Materials provided
——
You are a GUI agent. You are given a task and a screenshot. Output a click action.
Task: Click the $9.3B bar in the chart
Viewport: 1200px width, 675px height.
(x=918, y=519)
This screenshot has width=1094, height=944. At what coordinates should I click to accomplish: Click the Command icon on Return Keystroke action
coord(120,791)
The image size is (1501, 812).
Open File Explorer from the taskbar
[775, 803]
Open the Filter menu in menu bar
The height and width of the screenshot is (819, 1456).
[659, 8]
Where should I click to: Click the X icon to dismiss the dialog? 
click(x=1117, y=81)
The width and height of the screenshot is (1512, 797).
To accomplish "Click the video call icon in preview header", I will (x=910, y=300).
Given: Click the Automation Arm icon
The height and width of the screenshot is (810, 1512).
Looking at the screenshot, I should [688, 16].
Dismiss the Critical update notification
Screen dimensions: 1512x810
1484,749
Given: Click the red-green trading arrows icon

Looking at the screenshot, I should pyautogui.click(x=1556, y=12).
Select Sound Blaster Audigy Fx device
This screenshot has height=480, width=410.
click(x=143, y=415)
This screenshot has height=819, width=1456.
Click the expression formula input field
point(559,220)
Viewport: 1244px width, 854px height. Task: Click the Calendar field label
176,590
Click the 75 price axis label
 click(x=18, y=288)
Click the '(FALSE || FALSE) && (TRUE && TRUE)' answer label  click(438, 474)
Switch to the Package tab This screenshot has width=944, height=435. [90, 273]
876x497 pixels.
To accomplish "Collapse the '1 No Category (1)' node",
——
What you will do
Recast the stretch of material from the line containing "The width and" through the line containing "will (x=910, y=300)." as a Markdown table with the columns Index and Content, numbering each line and omitting any blank ones.

Output for this task
| Index | Content |
|---|---|
| 1 | The width and height of the screenshot is (1512, 797). |
| 2 | To accomplish "Click the video call icon in preview header", I will (x=910, y=300). |